Deploying Atmospheric and Oceanic AI Models on Chinese Hardware and Framework: Migration Strategies, Performance Optimization and Analysis
This work addresses the need for technological independence in climate and weather research by enabling the use of Chinese domestic hardware and frameworks, though it is incremental as it adapts existing models.
The authors tackled the hardware dependency of atmospheric and oceanic AI models on GPUs by migrating them to Chinese chips and frameworks, preserving accuracy while improving operational efficiency and reducing system dependencies.

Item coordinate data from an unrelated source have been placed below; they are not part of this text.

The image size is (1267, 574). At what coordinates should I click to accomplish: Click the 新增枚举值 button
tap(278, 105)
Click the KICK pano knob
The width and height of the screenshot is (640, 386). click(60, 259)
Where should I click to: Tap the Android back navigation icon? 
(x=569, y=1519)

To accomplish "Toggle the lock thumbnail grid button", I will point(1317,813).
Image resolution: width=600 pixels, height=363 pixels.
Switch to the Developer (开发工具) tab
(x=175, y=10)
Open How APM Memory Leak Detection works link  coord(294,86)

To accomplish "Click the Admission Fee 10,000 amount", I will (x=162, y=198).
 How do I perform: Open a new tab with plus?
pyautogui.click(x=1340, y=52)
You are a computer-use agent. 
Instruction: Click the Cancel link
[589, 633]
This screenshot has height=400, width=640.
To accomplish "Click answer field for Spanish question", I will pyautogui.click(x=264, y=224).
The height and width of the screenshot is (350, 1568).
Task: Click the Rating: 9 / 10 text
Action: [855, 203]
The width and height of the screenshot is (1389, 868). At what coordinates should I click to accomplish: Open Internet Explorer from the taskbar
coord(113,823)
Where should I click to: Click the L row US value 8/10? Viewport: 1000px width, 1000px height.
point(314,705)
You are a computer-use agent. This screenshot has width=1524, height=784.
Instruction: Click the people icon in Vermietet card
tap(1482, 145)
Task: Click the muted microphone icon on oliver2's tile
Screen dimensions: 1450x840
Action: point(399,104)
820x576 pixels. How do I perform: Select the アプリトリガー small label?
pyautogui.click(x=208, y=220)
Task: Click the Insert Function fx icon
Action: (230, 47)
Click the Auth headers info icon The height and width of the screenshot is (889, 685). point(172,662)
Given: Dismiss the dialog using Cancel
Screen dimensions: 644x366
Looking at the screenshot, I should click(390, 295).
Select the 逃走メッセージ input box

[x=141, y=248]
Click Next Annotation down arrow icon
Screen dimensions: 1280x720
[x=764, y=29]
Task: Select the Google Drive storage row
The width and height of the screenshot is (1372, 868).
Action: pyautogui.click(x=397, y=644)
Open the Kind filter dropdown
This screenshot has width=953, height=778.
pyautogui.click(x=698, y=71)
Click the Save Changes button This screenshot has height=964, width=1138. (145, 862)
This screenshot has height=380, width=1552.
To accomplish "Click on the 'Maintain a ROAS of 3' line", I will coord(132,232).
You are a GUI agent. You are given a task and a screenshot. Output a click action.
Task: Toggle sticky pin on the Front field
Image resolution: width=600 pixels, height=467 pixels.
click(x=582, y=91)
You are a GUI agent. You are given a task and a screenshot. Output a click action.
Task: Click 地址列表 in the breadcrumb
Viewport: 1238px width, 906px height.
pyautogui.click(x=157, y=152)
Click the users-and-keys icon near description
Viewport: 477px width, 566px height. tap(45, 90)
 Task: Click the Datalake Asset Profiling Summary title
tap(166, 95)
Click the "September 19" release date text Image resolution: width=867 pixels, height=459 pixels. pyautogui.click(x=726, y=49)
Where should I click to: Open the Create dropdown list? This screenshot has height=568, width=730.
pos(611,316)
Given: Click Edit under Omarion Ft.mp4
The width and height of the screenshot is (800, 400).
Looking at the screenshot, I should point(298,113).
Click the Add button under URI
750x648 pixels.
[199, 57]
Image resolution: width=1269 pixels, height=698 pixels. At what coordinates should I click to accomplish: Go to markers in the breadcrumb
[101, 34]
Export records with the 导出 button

With the growing role of artificial intelligence in climate and weather research, efficient model training and inference are in high demand. Current models like FourCastNet and AI-GOMS depend heavily on GPUs, limiting hardware independence, especially for Chinese domestic hardware and frameworks. To address this issue, we present a framework for migrating large-scale atmospheric and oceanic models from PyTorch to MindSpore and optimizing for Chinese chips, and evaluating their performance against GPUs. The framework focuses on software-hardware adaptation, memory optimization, and parallelism. Furthermore, the model's performance is evaluated across multiple metrics, including training speed, inference speed, model accuracy, and energy efficiency, with comparisons against GPU-based implementations. Experimental results demonstrate that the migration and optimization process preserves the models' original accuracy while significantly reducing system dependencies and improving operational efficiency by leveraging Chinese chips as a viable alternative for scientific computing. This work provides valuable insights and practical guidance for leveraging Chinese domestic chips and frameworks in atmospheric and oceanic AI model development, offering a pathway toward greater technological independence.